Last weekend, we defeated rain and spread happiness throughout Brick Lane with Hot Dog hero Big Apple Hot Dogs as part of his quasi-competitive food blogger meetup #BlogEATBlog.

We didn’t think it would be worthwhile doing anything too subtle or off-brand, so here’s our down and dirty entry. It’s a four element topping: cheese sauce with bacon, an In-n-Out style ‘Animal’ sauce, chopped pickle and bacon crumbs. Here’s the recipe for the cheese bit.

The end result looked like this on the day, so here’s the recipe so you too can make it at home.

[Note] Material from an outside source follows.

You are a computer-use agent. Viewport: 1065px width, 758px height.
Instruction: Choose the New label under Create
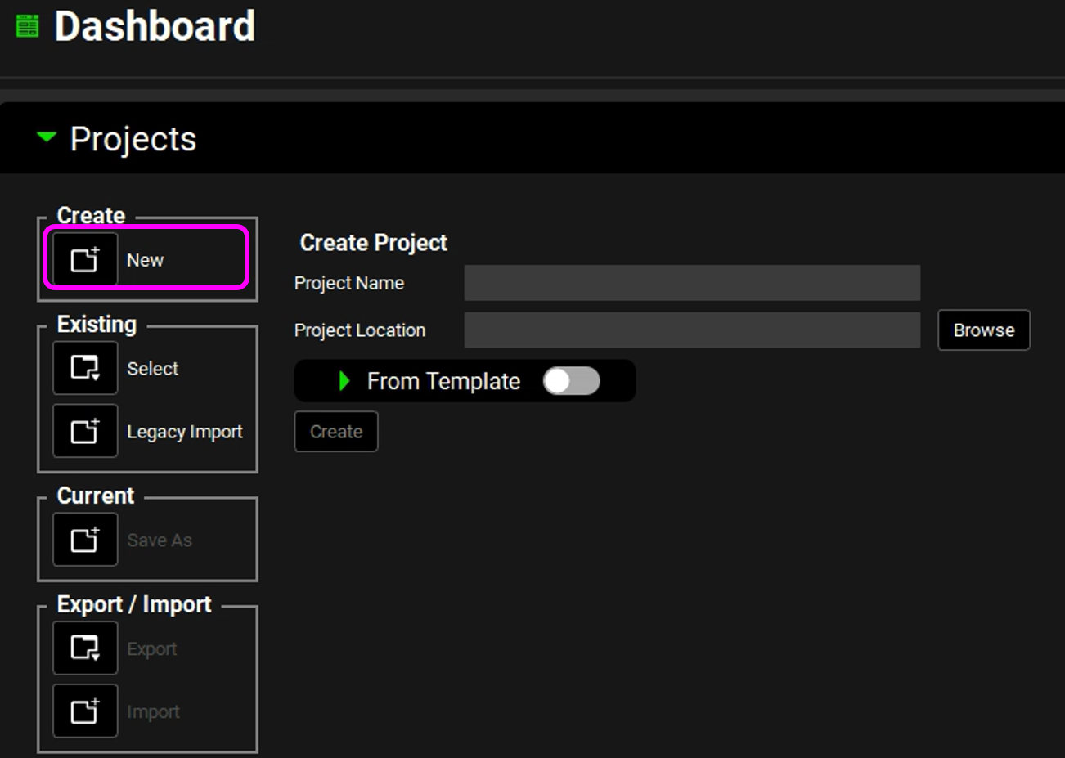pyautogui.click(x=146, y=260)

It goes great with nachos.

Ingredients

This makes about 1.5 litres. Which is way more than you probably want.

  • Six tablespoons of flour
  • At least a pint of full fat milk
  • Frank’s Hot Sauce
  • Chipotle Tabasco
  • Kraft cheese
  • About a dozen slices of American cheese
  • A pack of streaky bacon (we like Oscar Mayer for this recipe)
  • Two dill pickles

Method

Lob six tablespoons of flour and a cup of milk into a bowl and mix until smooth. Lumpy sauce is bogus.

Take your bacon, lay it on baking tray and bung that in a preheated oven at about 180-200 degrees. Lowish and slowish, since we’re after crispness here folks.

While the bacon is crisping, put the flour and milk mixture into a saucepan and bring it up to a gentle simmer. While it’s coming up to temperature, chop your Kraft block into nice manageable chunks.

When the flour and milk have combined into a nice runny sauce, drop the cheese in. It’s best to introduce it in batches. Remember, Kraft is not real cheese, so it will melt slowly. Don’t turn the heat up, keep it low and slow.

Once the Kraft has disintegrated, throw your American cheese slices in. They’ll melt much quicker and change the mixture colour in a most pleasing way.

Keep it hot and check for a nice gloopy consistency. It should look like this:

Now, grab your two best friends.

Generously apply Frank’s first. Mix well and check flavour. Frank’s adds salt, flavour and colour. So this is up to you.

Do exactly the same with your Tabasco.

Dice your pickles, then dice your bacon (which you should take out the oven about now).

Introduce half of your bacon into the cheese sauce.

Mix it all up and you’re done!

To make the dog, line the bun with animal sauce, insert your frank, dollop a healthy amount of cheese sauce on top and finish with the diced pickle and bacon.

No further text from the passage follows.